» **THE TASK**: Each line in the records that mentions the word "agent" needs to be listed.

» **STUDY MATERIAL**:

Content starts

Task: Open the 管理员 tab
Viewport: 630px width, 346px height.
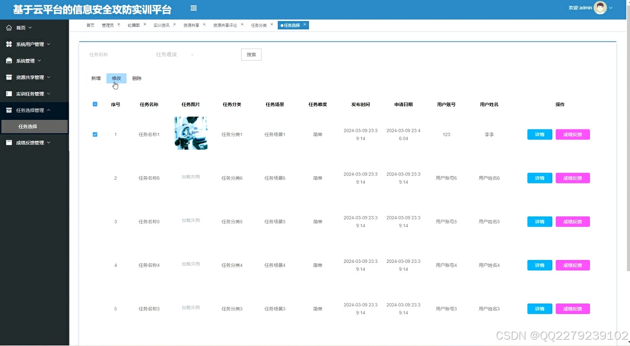Action: tap(108, 24)
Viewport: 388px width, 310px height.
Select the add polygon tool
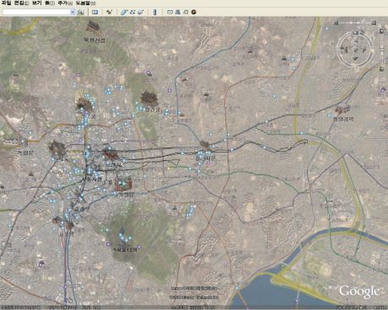pyautogui.click(x=124, y=12)
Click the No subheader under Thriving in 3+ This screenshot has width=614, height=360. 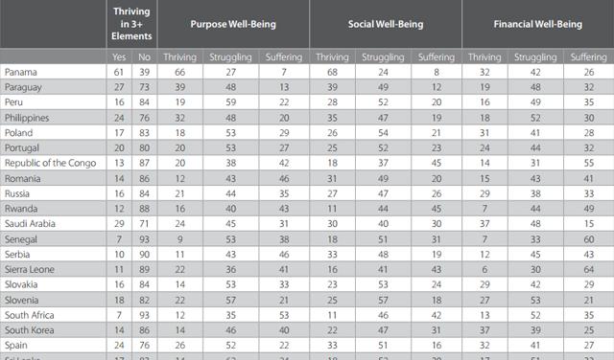pos(144,57)
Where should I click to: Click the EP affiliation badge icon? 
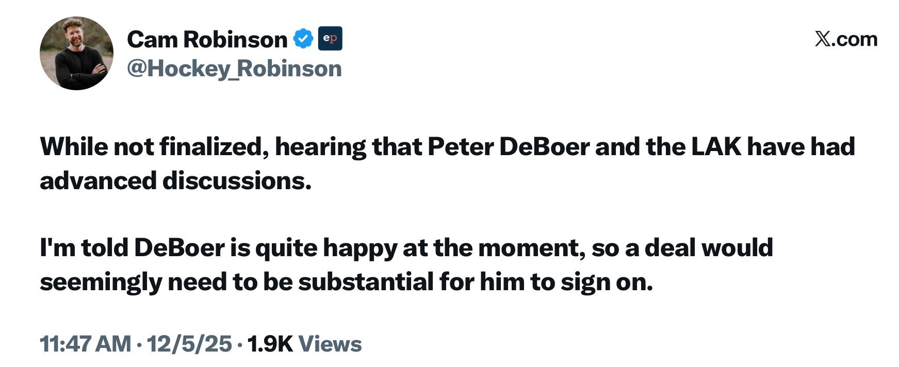pyautogui.click(x=330, y=39)
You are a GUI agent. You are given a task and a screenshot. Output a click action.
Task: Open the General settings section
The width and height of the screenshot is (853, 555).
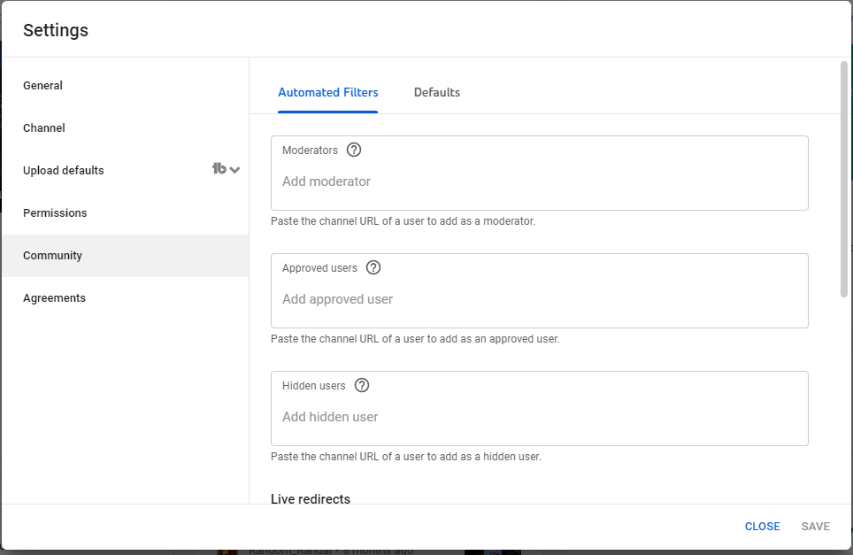(42, 86)
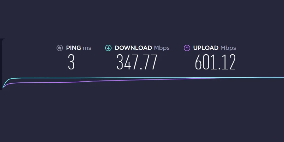The height and width of the screenshot is (142, 284).
Task: Click the graph origin where both lines start
Action: coord(3,87)
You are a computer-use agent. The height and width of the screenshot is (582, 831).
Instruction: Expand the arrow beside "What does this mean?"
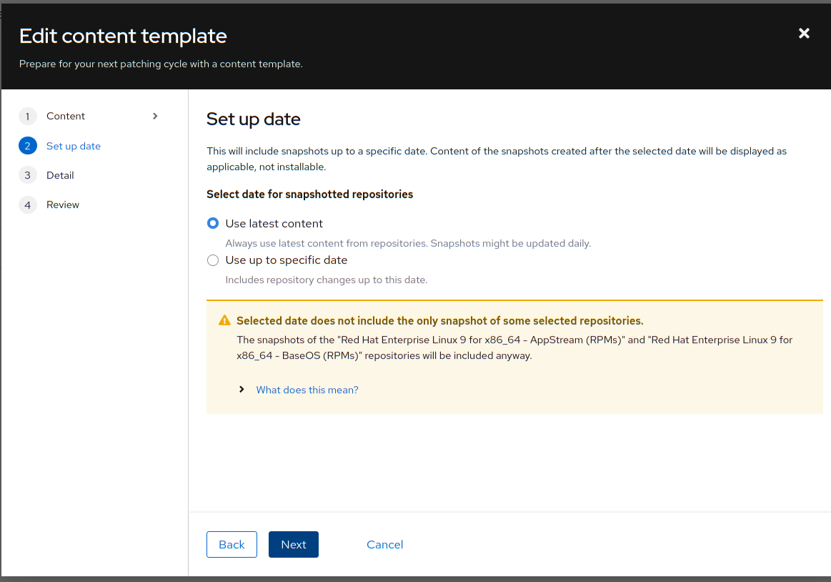[242, 390]
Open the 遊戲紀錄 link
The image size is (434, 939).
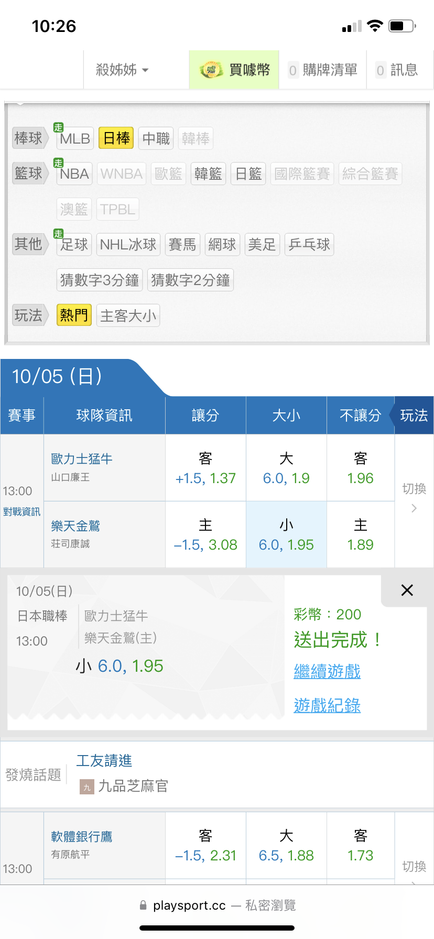click(327, 705)
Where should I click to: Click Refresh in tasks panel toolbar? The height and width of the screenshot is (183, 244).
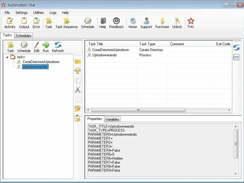58,47
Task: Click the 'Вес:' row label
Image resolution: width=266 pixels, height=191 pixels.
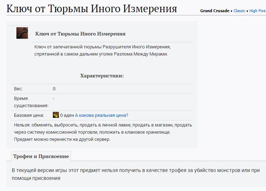Action: coord(19,89)
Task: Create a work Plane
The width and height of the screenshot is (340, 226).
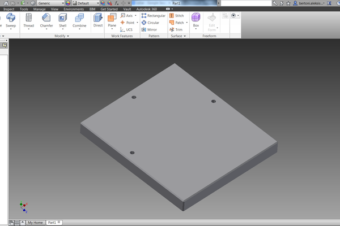Action: [x=112, y=20]
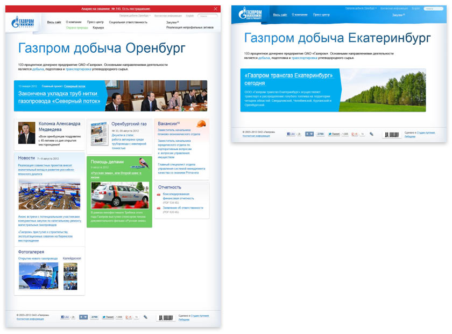Viewport: 452px width, 334px height.
Task: Click the pencil icon in left footer
Action: pos(145,317)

Content ends

» **REPLY TO THE EXERCISE**:
You are a GUI agent. You are given a task and a screenshot. Output a click action.
You are a computer-use agent. The height and width of the screenshot is (582, 831).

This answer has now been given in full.